Laura Narayansingh creates her personal colonial-informed home in Trinidad

ACLA Structure director Laura Narayansingh has designed the compact Bush Home on the Caribbean island of Trinidad for her household.
Narayansingh designed the 100-square-metre, two-bedroom home as a compact residence for her household that includes components present in Trinidad and Tobago’s colonial structure.
“Although the size of this home is pushed by the per sq. meter value of constructing, its aesthetic high quality is a results of my ongoing, private seek for an indigenous tradition via structure,” ACLA Structure director Narayansingh informed Dezeen.
“It reinterprets profitable passively-sustainable colonial Trinidadian constructing strategies to permit for minimal power consumption and permits for an structure that may be open and free from burglar proofing.”

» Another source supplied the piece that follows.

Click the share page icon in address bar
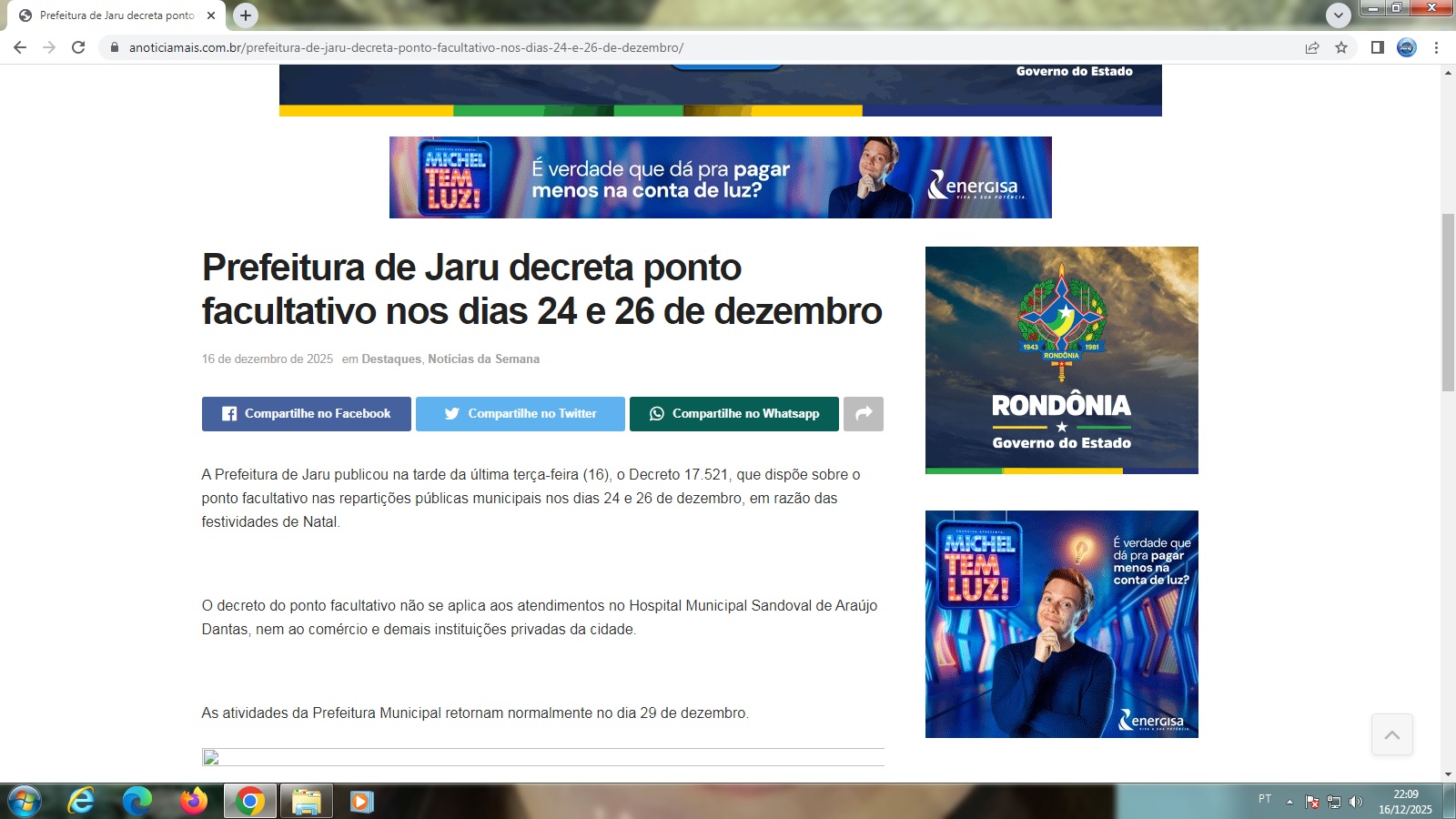The image size is (1456, 819). click(1312, 47)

The compact home consists of an open-plan kitchen, eating and front room on the bottom ground, with a pair of bedrooms and two loos on the higher ground.
Knowledgeable by the island’s colonial structure, the primary residing area is fronted by 4 arched openings that allow gentle and air into the home, whereas giving views out to the encircling hillside. One other arch set on a column visually separates the seating space from the kitchen.

“In Trinidadian colonial structure, views are celebrated via fretted colonnades,” mentioned Narayansingh.
“The 4 arches happen within the kitchen, the area during which our household spends probably the most time and the place the view of the valley is most celebrated.”

“There’s one thing a couple of framed view via an arch that constantly renews your perspective via its lightness, openness and exquisite dialogue with the sky,” Narayansingh continued.
“The arches are an ode to this extremely essential celebration of the breathtaking views afforded to us by our picturesque Trinidad and Tobago.”
The arched openings lead out to a small terrace, which is enclosed with a retractable, cage-like construction. Narayansingh designed this as a extra interesting different to bars normally positioned on home windows within the nation.
“Ornate burglar proofing is prolific in our panorama however not in my work or my residence,” she defined. “I needed the view of the valley with out seeing the bars earlier than it.”
“The end result was a respiratory cage that expands and contracts, concurrently offering safety that fades to openness,” she continued. “They’re a acutely aware reminder that we’ve the facility, via considerate structure, to grasp our freedom, versus locking ourselves up in our properties via worry of crime.”

All through the home, Narayansingh employed passive cooling strategies to make sure the home stays cool within the nation’s scorching climate.
Together with the big arched openings which might be shaded by the cage, she positioned most of the home windows on the higher flooring with deep reveals containing window bins.

“Trinidad and Tobago has two seasons; the wet season and the dry season,” she defined. “In our year-round, heat, tropical local weather, passive cooling was probably the most spectacular and celebrated traits of Trinidadian colonial structure.”
“Making certain that this residence would stay cool with out mechanical intervention was crucial,” she continued. “As an illustration, the window planters join the house area to the mountains whereas additionally offering shade to the rooms.”
One other Caribbean residence featured on Dezeen is the Sail Home on the island of Bequia, which was designed by Studio of Environmental Structure.
Different homes that designers have just lately created for themselves embrace Yvette van Zyl’s modernist-informed dwelling overlooking South African coast and Remi Connolly-Taylor’s Maryland Home in London.
The images is by Gaby Marie Images and Chad Lue Choy.